We have previously written about the UK’s “worker” status, an intermediate classification between an employee and a self-employed contractor, which affords some of the benefits and protections of employment (such as minimum wage and paid vacation). This remains a hot topic for employment law in 2018, with two significant cases working their way through the UK courts.

Aslam and others v Uber BV and others

Ride-hailing service Uber sits at the centre of the worker classification debate in the UK, claiming their role is merely providing technology to connect self-employed drivers with passengers. Beyond the technology, the company allocates customers and dictates the price of the service, a degree of control which enabled drivers to successfully argue at an Employment Tribunal that they were workers, entitled to minimum wage and paid annual leave. The UK Court of Appeal will hear the case at some point in 2018.

In a separate blow to Uber, Transport for London (the body that oversees and regulates much of the capital’s transport infrastructure) refused to reissue Uber’s private hire operator licence in September of last year, citing a lack of corporate responsibility. That appeal is also ongoing and Uber continues to operate pending the outcome. It is not yet clear how any increased involvement and oversight of its drivers that may be required under the terms of the licence might implicate their classification as workers.

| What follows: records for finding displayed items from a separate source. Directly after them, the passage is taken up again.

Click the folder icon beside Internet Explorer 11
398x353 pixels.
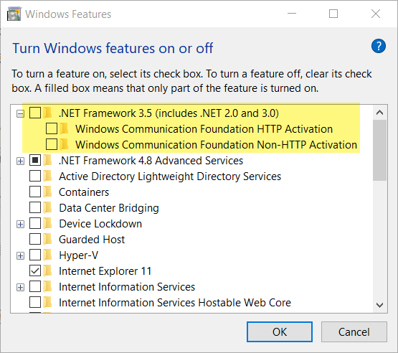coord(47,270)
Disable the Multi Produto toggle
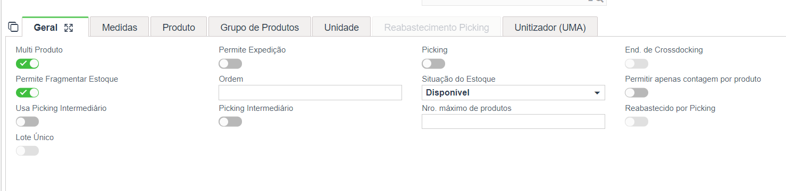This screenshot has height=191, width=786. [x=28, y=64]
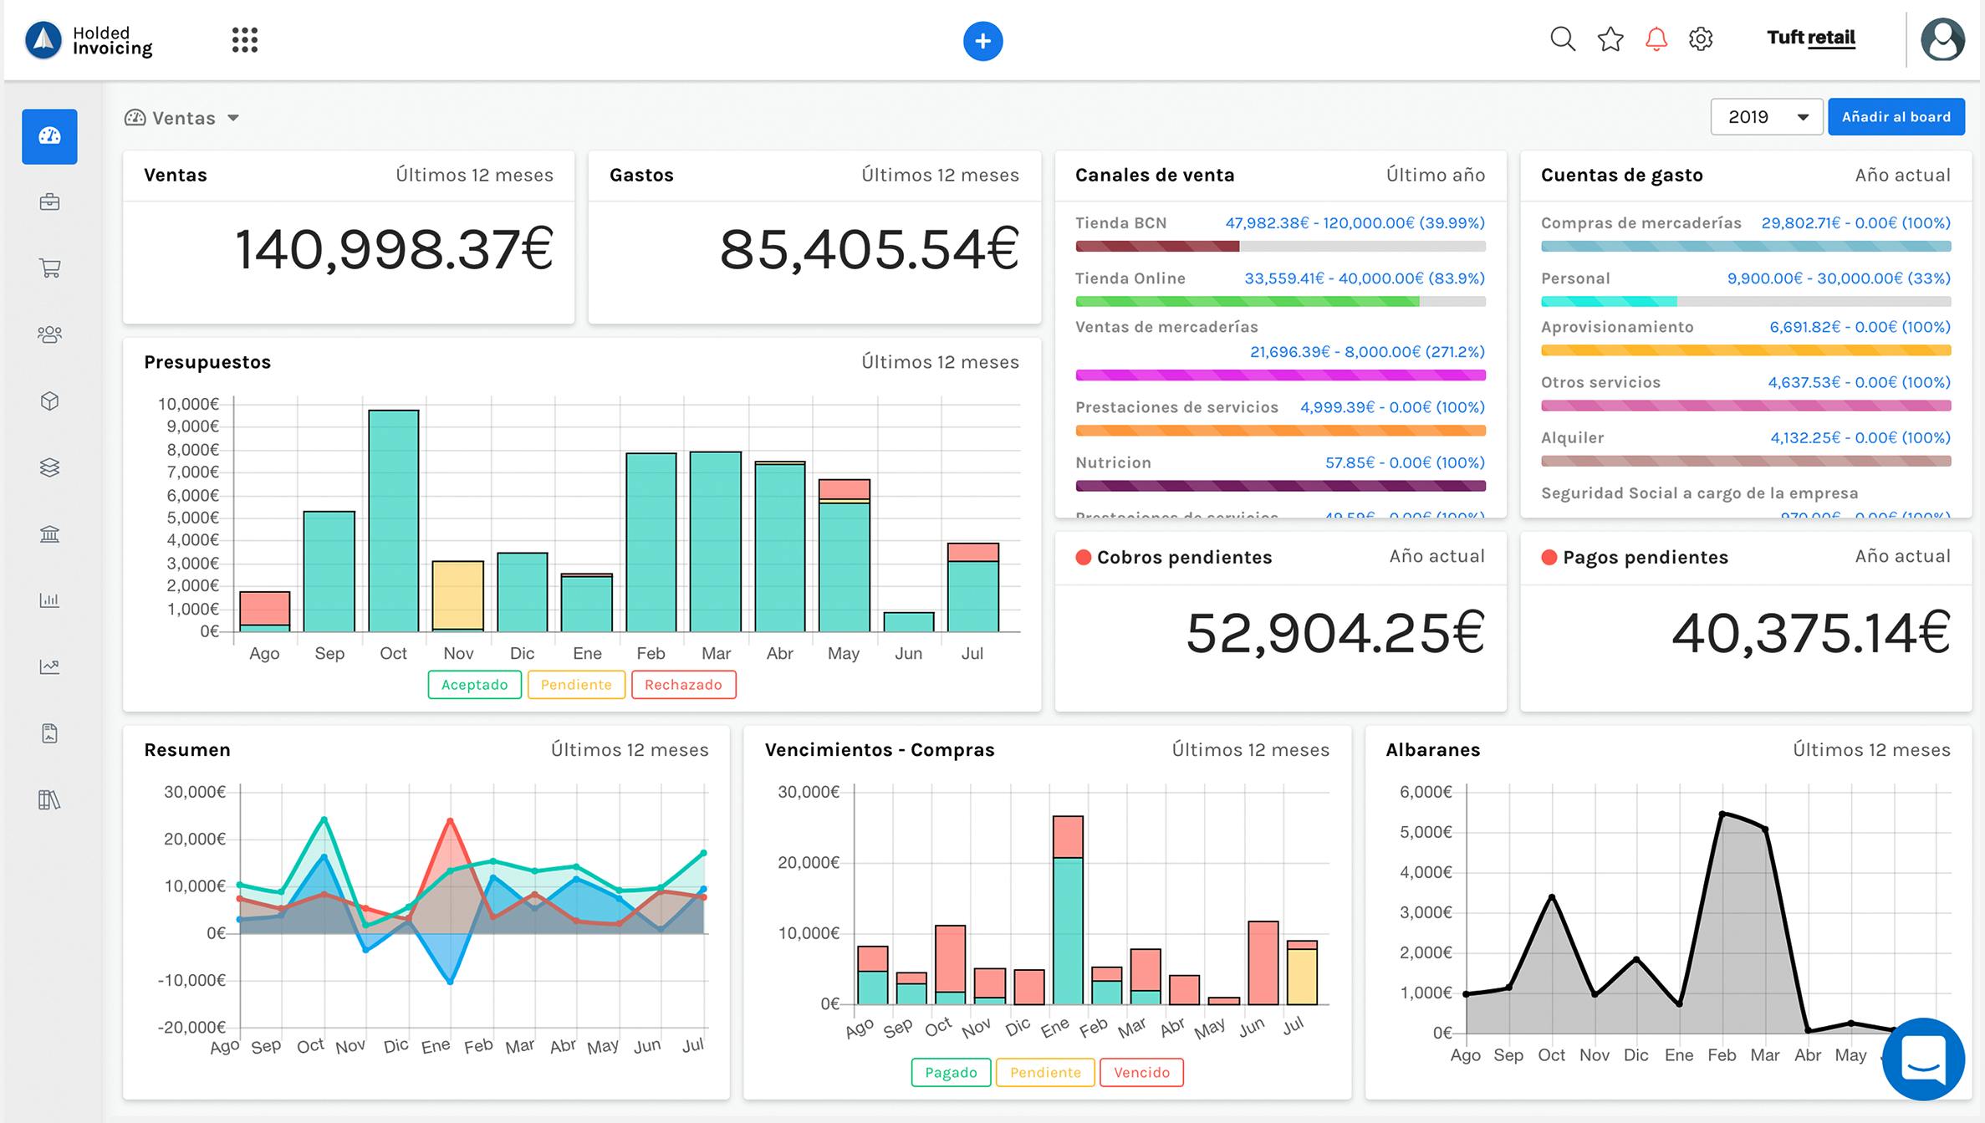This screenshot has width=1985, height=1123.
Task: Open the apps grid launcher icon
Action: point(244,40)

Pimlico Plumbers Ltd and another v Smith

As one of Pimlico Plumber’s contractors, Smith wore a uniform and drove a van branded with their logo, but was required to provide his own tools and arrange his own insurance and taxes. An employment tribunal found that he belonged in this middle “worker” category which fell short of full employee status, but he was subject to too much de facto control (notably, a limited opportunity to substitute work and a restrictive restraint of trade if he ceased to work with Pimlico) to be deemed truly self-employed. It bears noting that although Smith believed himself to be self-employed, that belief did not impact his classification as a worker. Courts are looking at the substance of the arrangement rather than the labels, or even beliefs, of the parties. The UK Supreme Court heard the case in February 2018 and we are now awaiting the judgment.

This information is provided by Vinson & Elkins LLP for educational and informational purposes only and is not intended, nor should it be construed, as legal advice.